Article |
start

Old brake lathes came with a smaller spindle that you could change out, and
then use smaller cones to turn the tapered axle drums. I’ve dome the job on an
Ammco brake lathe, and it worked great.
Don
Sent: Thursday, September 27, 2018 3:43 PM
Cc: 'Bill Taylor'
Subject: [Chrysler300] turning drums /cleaning up with tapered Mopar
rear axle
Hi, Recently
got into situation with several rusty but otherwise useable 12” rear drums 57-62
--which are getting rare. Modern day drum turning places like NAPA cannot handle
a drum mounted on the tapered axle hub ; I strongly prefer not to take
apart. For those who have not done that, you will lose the press fit and
swaged tight ring on drum side, part of factory fit of studs . You have to
destroy the studs by drilling the center out to not wreck the hub. That drilling
lets them collapse inward when you press out. . An animal press out wrecks
everything by forcing the larger swaged part out through t he press fit. . Then
you get into finding oversize (left hand?) studs ,precision boring the hubs and
drum holes oversize etc etc. I know some have left the drum “loose “on new
studs but even that requires oversize studs and precision boring of hub for
them, to do it right. Can turn into a frustrating fiasco, off center drum etc. .

end

Problem 1 |
Answer these questions about the brake drum email, one per line.
(a) What brand of brake lathe was used for the job on tapered axle drums?
(b) Which model years do the 12” rear drums cover?
(c) Which modern drum turning place is named as unable to handle a drum mounted on the tapered axle hub?
Problem 2 | Render the entries as a Markdown table with the columns Row and Text, numbering each row. Begin at the line of the entries that has "Expand truncated bjsellars comment ellipsis" and go through the end of the entries, leaving out blank lines and pictures.

Entries provided |
start

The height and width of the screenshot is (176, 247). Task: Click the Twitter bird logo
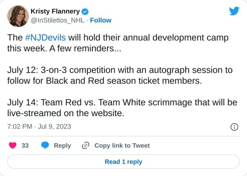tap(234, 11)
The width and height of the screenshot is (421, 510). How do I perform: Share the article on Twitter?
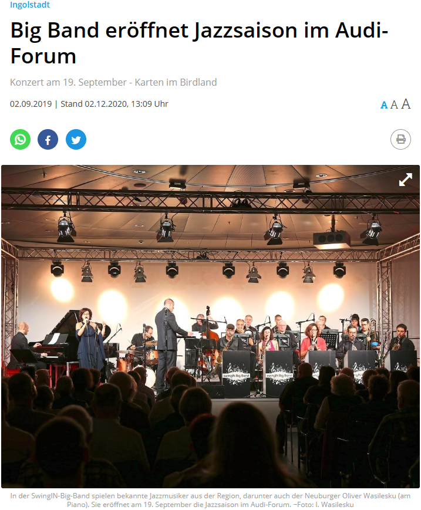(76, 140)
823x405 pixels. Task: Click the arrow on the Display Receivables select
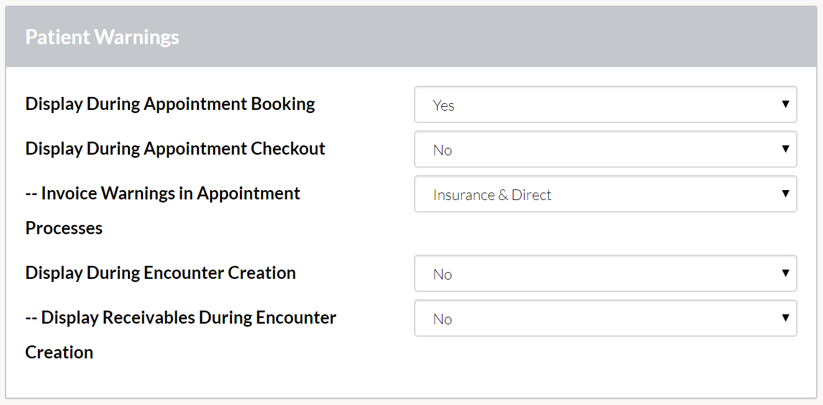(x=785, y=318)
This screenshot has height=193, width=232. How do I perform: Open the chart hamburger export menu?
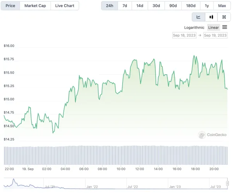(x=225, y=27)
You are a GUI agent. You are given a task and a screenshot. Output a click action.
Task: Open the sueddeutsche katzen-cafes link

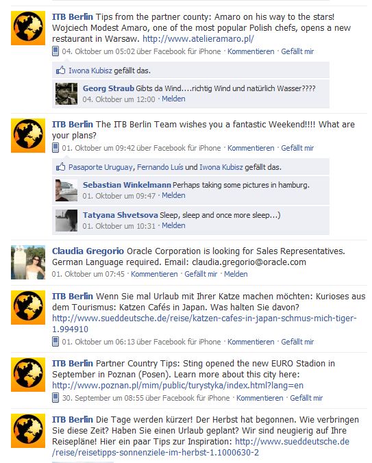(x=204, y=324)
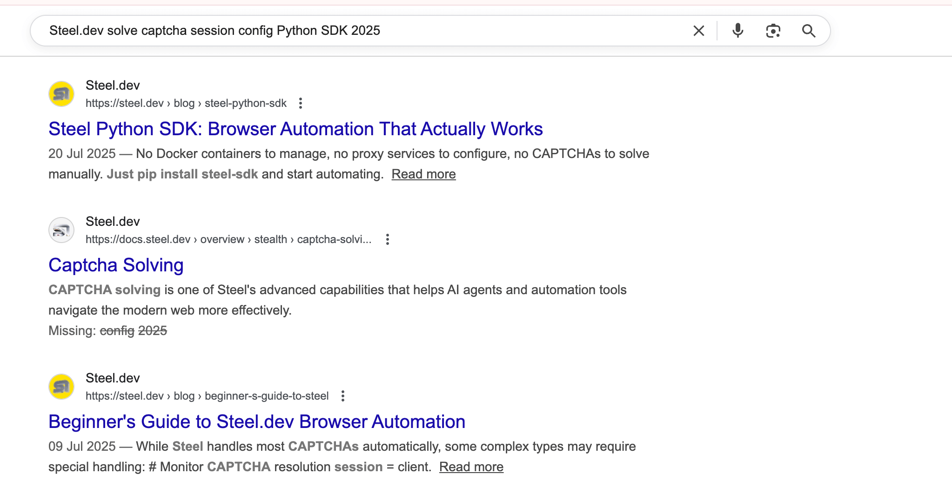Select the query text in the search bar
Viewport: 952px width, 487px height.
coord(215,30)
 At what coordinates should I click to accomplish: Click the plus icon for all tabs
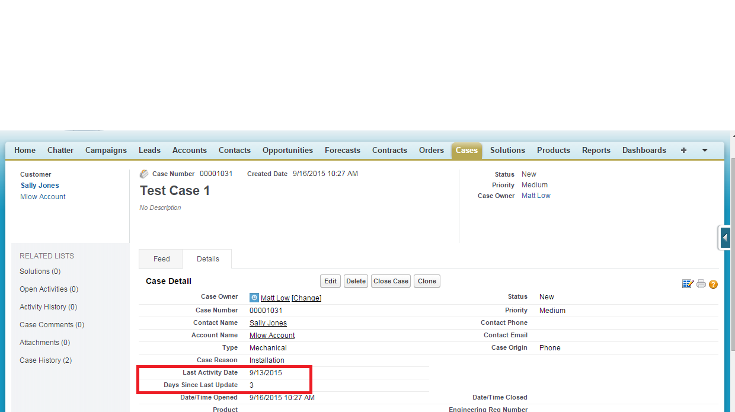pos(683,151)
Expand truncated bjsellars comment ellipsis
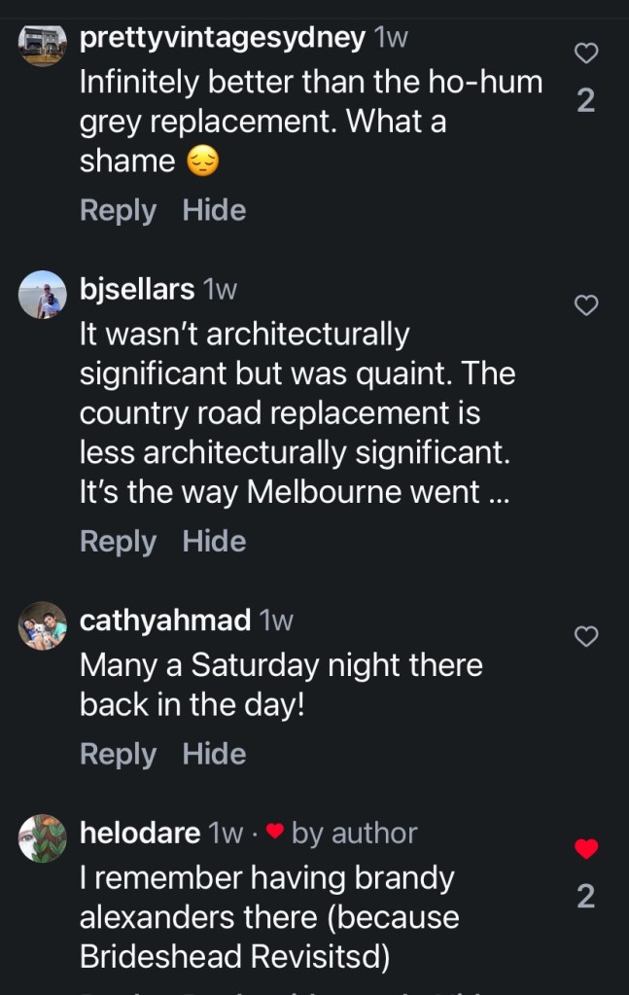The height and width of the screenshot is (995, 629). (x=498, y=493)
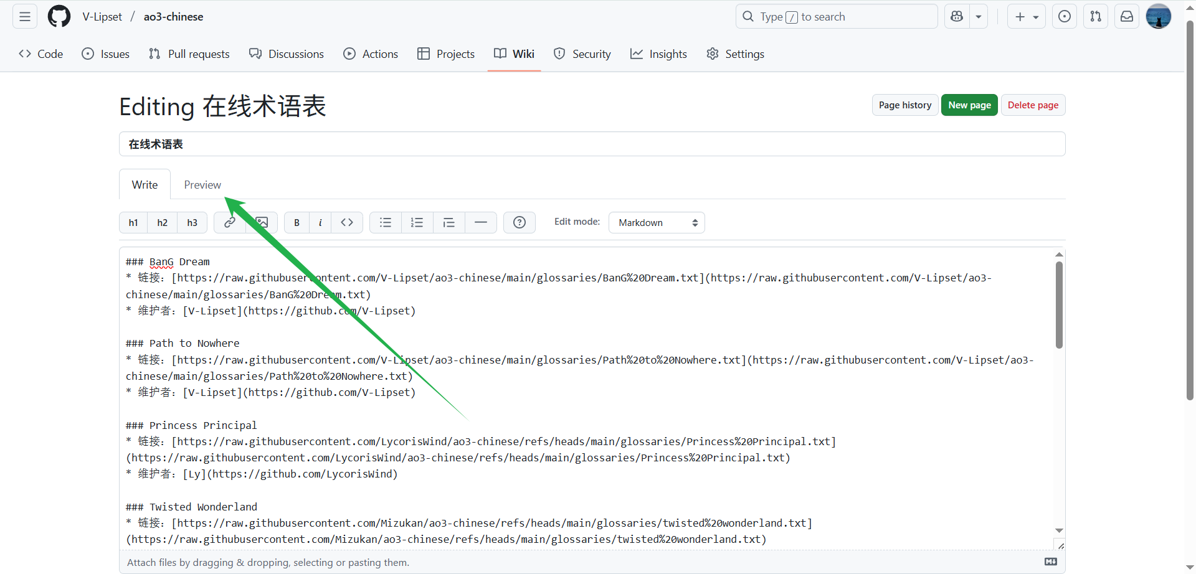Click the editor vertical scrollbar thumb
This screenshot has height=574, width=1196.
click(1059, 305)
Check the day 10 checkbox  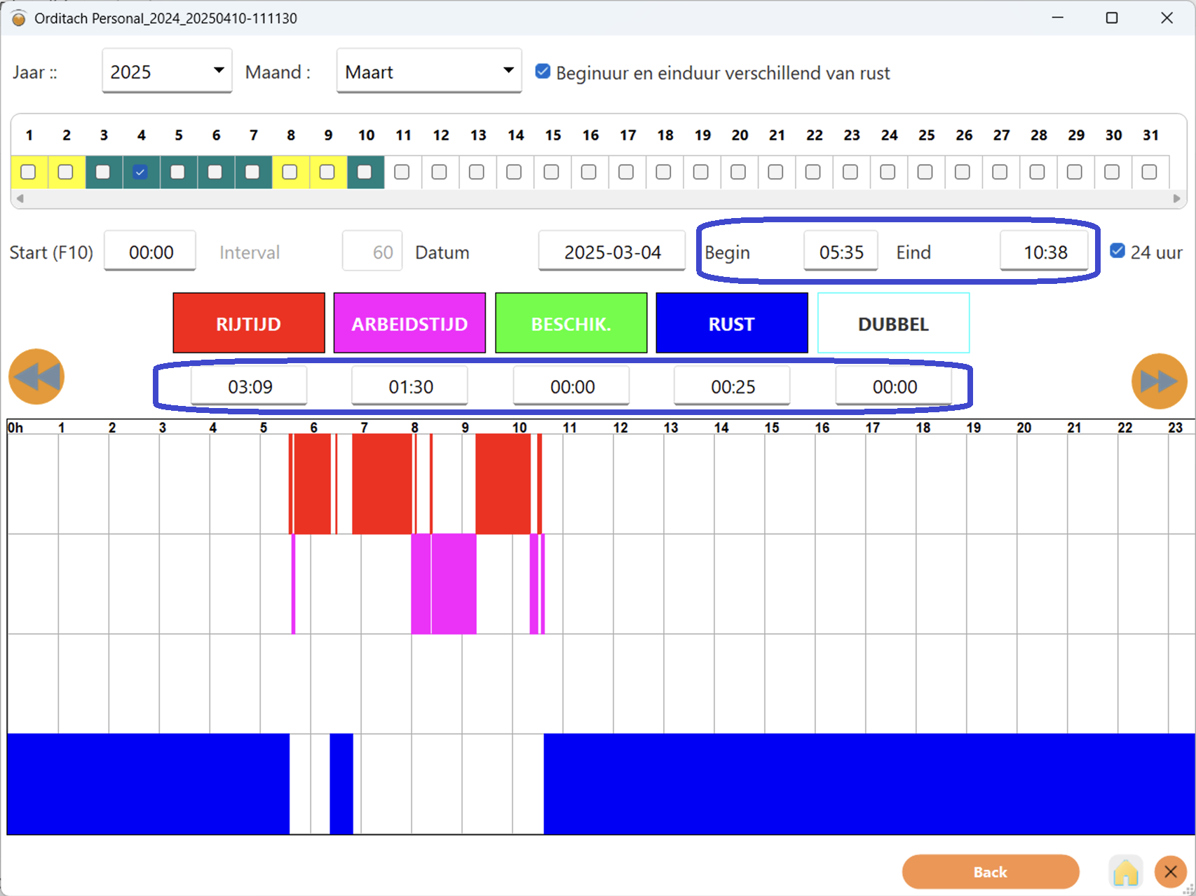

end

Right answer 1 |
(a) Ammco
(b) 57-62
(c) NAPA

Right answer 2 |
| Row | Text |
|---|---|
| 1 | Expand truncated bjsellars comment ellipsis |
| 2 | The height and width of the screenshot is (995, 629). (x=498, y=493) |
| 3 | Click the editor vertical scrollbar thumb |
| 4 | This screenshot has height=574, width=1196. |
| 5 | click(1059, 305) |
| 6 | Check the day 10 checkbox   |